Stored data:
=======

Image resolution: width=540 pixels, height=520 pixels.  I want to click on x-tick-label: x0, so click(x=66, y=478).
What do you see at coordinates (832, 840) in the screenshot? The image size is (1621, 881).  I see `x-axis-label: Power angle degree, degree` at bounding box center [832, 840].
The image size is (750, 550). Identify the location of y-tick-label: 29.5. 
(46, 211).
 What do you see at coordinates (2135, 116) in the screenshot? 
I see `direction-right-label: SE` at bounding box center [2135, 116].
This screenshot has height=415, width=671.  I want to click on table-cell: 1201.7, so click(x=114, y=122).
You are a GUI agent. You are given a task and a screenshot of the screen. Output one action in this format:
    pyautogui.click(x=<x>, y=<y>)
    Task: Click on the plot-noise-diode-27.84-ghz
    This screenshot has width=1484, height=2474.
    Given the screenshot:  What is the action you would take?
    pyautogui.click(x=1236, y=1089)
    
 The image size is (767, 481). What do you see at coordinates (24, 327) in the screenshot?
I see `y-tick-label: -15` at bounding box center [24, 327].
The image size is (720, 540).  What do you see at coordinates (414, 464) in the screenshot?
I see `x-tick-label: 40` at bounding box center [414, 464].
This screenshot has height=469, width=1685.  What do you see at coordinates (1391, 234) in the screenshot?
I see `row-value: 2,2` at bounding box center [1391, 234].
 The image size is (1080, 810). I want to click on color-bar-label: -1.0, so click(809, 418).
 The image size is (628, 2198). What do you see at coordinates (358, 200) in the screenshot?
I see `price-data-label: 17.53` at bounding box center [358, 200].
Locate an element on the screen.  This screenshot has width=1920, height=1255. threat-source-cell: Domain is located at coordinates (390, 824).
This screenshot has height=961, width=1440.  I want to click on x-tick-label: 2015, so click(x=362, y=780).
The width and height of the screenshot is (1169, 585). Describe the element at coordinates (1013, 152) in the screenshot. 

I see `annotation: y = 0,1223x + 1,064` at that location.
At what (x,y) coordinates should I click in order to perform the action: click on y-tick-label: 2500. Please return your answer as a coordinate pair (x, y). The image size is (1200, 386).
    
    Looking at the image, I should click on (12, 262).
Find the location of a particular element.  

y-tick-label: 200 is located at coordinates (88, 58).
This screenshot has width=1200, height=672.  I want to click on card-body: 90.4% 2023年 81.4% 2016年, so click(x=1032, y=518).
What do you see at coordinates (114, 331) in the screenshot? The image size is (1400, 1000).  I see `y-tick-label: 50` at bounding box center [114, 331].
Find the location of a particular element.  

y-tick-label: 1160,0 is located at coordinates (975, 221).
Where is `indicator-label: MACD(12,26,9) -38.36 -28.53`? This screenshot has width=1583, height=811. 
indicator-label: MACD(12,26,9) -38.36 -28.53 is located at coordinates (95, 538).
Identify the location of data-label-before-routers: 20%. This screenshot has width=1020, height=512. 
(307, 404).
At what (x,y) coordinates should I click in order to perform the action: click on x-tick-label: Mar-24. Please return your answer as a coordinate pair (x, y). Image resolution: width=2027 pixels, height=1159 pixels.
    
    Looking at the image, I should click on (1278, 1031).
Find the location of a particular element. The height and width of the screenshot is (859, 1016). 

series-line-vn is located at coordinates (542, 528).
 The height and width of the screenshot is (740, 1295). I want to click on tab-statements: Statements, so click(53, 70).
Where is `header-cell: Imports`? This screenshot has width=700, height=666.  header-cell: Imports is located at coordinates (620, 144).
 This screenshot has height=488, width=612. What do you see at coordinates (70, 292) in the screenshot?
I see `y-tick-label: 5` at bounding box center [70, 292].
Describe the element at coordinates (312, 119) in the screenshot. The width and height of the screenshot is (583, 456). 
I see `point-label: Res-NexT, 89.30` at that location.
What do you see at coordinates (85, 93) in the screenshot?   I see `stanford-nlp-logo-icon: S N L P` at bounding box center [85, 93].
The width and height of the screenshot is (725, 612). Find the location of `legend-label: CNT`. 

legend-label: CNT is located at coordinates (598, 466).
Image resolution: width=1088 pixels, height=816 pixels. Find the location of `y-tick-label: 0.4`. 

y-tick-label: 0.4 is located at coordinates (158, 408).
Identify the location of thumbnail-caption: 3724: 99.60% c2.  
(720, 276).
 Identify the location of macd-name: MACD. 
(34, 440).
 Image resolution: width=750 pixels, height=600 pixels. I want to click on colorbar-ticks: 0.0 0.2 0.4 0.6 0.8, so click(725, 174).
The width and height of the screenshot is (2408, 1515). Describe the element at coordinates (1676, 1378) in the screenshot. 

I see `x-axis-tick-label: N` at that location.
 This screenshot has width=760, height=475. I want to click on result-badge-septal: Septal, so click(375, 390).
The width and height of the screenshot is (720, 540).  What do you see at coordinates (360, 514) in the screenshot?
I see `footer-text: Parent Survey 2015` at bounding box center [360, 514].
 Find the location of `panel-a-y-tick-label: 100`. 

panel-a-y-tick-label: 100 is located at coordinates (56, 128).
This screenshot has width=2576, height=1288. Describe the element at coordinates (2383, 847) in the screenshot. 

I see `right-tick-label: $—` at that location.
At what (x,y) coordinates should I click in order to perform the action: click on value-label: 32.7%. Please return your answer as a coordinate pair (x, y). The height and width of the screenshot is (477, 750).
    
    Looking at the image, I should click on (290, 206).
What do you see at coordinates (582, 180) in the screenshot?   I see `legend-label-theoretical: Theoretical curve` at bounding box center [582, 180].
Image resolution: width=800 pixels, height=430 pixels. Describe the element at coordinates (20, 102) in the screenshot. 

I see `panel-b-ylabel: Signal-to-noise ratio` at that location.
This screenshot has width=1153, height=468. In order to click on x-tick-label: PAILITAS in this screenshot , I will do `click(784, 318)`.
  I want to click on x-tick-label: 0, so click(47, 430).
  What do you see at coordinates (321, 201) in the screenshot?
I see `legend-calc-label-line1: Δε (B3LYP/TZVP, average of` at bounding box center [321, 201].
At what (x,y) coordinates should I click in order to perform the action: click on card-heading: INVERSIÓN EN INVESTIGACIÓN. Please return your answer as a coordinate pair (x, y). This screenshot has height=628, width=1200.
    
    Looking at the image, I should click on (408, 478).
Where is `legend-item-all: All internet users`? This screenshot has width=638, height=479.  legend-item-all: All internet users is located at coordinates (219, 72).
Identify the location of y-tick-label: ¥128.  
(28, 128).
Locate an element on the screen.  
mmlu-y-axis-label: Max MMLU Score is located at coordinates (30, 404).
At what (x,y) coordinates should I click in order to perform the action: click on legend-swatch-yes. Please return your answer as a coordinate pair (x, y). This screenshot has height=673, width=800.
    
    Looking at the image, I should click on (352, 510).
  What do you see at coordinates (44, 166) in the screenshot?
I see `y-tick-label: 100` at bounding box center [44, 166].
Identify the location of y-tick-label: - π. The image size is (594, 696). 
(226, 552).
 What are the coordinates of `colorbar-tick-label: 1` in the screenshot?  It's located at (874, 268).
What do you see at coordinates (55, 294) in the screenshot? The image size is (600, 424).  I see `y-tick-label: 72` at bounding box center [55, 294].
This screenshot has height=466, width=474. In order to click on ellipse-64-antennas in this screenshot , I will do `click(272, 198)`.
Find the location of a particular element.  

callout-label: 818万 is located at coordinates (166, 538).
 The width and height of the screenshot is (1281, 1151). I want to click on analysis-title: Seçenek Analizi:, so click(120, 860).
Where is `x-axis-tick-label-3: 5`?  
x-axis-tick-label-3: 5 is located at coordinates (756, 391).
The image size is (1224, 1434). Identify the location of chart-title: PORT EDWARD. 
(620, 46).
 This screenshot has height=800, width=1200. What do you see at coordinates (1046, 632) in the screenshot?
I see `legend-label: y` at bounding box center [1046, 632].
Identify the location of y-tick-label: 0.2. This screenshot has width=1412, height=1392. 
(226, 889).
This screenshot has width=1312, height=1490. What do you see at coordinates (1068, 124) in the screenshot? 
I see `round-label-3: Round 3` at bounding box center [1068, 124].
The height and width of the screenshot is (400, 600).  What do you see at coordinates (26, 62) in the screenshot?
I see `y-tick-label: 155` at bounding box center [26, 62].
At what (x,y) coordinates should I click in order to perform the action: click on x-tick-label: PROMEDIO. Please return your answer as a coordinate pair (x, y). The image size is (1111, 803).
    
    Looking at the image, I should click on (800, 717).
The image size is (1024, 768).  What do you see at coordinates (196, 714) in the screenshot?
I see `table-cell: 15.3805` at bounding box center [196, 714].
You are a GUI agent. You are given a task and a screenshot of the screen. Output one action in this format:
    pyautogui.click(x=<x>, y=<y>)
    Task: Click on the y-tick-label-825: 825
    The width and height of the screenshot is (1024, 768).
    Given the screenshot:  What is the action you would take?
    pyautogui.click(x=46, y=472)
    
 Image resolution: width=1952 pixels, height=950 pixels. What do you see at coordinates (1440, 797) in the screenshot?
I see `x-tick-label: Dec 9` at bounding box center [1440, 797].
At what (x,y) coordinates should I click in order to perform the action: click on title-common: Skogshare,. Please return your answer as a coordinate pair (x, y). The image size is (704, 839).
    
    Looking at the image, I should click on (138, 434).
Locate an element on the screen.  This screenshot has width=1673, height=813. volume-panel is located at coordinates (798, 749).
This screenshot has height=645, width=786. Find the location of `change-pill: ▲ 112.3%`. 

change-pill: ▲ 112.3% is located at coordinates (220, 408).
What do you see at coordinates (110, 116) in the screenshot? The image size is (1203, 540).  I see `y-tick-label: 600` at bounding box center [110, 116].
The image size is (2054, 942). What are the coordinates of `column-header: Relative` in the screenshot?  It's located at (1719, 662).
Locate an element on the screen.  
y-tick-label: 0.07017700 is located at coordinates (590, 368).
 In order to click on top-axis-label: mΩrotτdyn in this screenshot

=======

What is expected => Copy the rows above word for word, from the line with "This screenshot has width=2576, height=1288." to the line with "at (874, 268).", including both of those lines.

Result for this task =>
This screenshot has width=2576, height=1288. Describe the element at coordinates (2383, 847) in the screenshot. 

I see `right-tick-label: $—` at that location.
At what (x,y) coordinates should I click in order to perform the action: click on value-label: 32.7%. Please return your answer as a coordinate pair (x, y). The height and width of the screenshot is (477, 750).
    
    Looking at the image, I should click on (290, 206).
What do you see at coordinates (582, 180) in the screenshot?   I see `legend-label-theoretical: Theoretical curve` at bounding box center [582, 180].
Image resolution: width=800 pixels, height=430 pixels. Describe the element at coordinates (20, 102) in the screenshot. 

I see `panel-b-ylabel: Signal-to-noise ratio` at that location.
This screenshot has width=1153, height=468. In order to click on x-tick-label: PAILITAS in this screenshot , I will do `click(784, 318)`.
  I want to click on x-tick-label: 0, so click(47, 430).
  What do you see at coordinates (321, 201) in the screenshot?
I see `legend-calc-label-line1: Δε (B3LYP/TZVP, average of` at bounding box center [321, 201].
At what (x,y) coordinates should I click in order to perform the action: click on card-heading: INVERSIÓN EN INVESTIGACIÓN. Please return your answer as a coordinate pair (x, y). This screenshot has height=628, width=1200.
    
    Looking at the image, I should click on (408, 478).
Where is `legend-item-all: All internet users`? This screenshot has width=638, height=479.  legend-item-all: All internet users is located at coordinates (219, 72).
Identify the location of y-tick-label: ¥128.  
(28, 128).
Locate an element on the screen.  
mmlu-y-axis-label: Max MMLU Score is located at coordinates (30, 404).
At what (x,y) coordinates should I click in order to perform the action: click on legend-swatch-yes. Please return your answer as a coordinate pair (x, y). This screenshot has height=673, width=800.
    
    Looking at the image, I should click on (352, 510).
  What do you see at coordinates (44, 166) in the screenshot?
I see `y-tick-label: 100` at bounding box center [44, 166].
Identify the location of y-tick-label: - π. The image size is (594, 696). 
(226, 552).
 What are the coordinates of `colorbar-tick-label: 1` in the screenshot?  It's located at (874, 268).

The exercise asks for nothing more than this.